Como avaliar o potencial agrivoltaico numa fazenda real
Para proprietários de terra que considerem esse tipo de solução no futuro, alguns critérios básicos já ajudam a orientar o raciocínio, mesmo antes de essa tecnologia específica estar totalmente comercializada.
- Medir a radiação solar média e a temperatura ao longo da estação de cultivo.
- Identificar quais culturas da propriedade toleram sombra parcial ou dosséis mais frescos.
- Modelar diferentes densidades de painéis, mirando pelo menos 60% de transmitância fotossintética onde a alta produtividade for mais importante.
- Simular economias de água por menor evaporação e compará-las com qualquer mudança esperada de rendimento.
Simulações simples mostram que, em locais quentes e com sol forte, uma queda moderada de luz direta às vezes pode ser compensada por menor estresse térmico e por economia de água - sobretudo na horticultura de maior valor. Ao somar isso a uma receita mais previsível com eletricidade, muda-se a conta econômica de áreas marginais ou sujeitas à seca.

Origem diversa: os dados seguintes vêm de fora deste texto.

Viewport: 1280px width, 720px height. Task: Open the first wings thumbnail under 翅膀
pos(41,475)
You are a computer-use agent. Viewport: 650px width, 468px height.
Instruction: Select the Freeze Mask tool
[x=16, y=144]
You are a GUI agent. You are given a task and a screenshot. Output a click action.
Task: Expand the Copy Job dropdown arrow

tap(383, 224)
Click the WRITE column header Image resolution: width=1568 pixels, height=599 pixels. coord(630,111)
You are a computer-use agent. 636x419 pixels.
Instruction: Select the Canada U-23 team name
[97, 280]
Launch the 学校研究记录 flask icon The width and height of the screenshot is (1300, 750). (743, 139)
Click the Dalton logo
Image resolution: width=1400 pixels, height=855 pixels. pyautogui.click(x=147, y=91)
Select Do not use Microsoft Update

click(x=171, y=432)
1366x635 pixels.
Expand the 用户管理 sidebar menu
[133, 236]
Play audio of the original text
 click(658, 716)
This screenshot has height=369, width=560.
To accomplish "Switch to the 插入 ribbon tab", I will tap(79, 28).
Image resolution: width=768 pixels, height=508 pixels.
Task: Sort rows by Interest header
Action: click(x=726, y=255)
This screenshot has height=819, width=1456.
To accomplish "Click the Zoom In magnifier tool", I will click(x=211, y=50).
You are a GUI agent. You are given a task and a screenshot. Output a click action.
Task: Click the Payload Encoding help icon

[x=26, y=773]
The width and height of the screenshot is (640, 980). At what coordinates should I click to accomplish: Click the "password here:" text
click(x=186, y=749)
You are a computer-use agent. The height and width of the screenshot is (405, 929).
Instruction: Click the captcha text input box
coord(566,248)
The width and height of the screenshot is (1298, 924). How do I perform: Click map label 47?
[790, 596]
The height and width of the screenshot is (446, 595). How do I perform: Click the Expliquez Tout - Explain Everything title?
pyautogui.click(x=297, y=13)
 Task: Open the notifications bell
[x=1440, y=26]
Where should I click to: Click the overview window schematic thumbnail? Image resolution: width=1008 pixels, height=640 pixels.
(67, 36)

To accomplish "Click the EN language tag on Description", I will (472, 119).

Para planejadores de energia, desenhos agrivoltaicos como o de Jaén ampliam o leque de lugares aptos a receber solar. Estacionamentos e telhados continuam importantes. Ainda assim, arranjos semitransparentes e bifaciais sobre culturas permitem expandir capacidade dentro de zonas agrícolas já existentes, em vez de empurrar a produção para fora ou para terras menos adequadas. Em regiões pressionadas ao mesmo tempo por metas energéticas e pelas mudanças climáticas, esse modelo de sol compartilhado pode passar, aos poucos, de testes experimentais para uma opção padrão na prancheta ao projetar a próxima geração de infraestrutura rural.